The site to be scraped is:
[url removed, login to view]
The information I would like scraped is the “Today’s Law As Amended” for each bill text version.
To see this for a bill, choose the Quick Search bar upper right of the screen and enter in AB 1. From the list of measures displayed choose
AB 1 Water quality: integrated plan: Salinas Valley. You will see a tab labeled “Today’s Law As Amended” I would like the html content displayed scraped when you choose that tab.
You will notice above the content to the right is a pull-down for Version:, I would want each version of the content.
If it is of any help, I can provide the updated list of Measures and Versions daily that will have a new “Today’s Law As Amended” for your scraper to work from. Once a version has been posted its’ content will not change.
The scrape frequency would be once a day.
Thanks everyone for responding.
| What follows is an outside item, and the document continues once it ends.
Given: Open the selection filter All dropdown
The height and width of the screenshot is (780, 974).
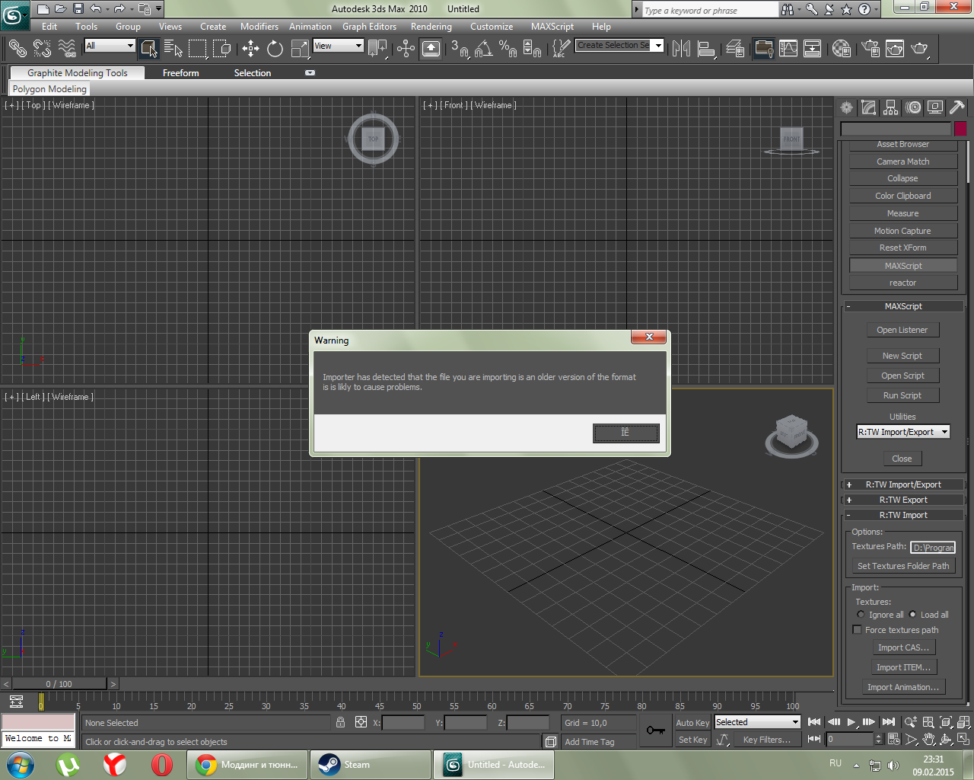Looking at the screenshot, I should coord(110,46).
I'd like to add some specifics to the project before I start following up with you.
* I would like to host the scraper on scraperwiki.com.
* I've attached the example results I would like to have scraped from the http://leginfo.legislature.ca.gov site using SB 322 as an example. Also, the screen shot shows the pulldown for both versions of "Today's Law As Amended" for the bill.
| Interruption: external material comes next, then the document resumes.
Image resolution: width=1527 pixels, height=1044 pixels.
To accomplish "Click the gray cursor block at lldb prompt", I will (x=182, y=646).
A bill can have 1 to many versions. I would want every version for each bill.
* If needed, I can provide a database with the Measures and versions that would need to be scraped and would possibly use for the storage of the results.
* The content of the page is the div with an id of "bill_all"
* I do not have any experience scraping, but I do want to point out the site being scraped logs me out after inactivity.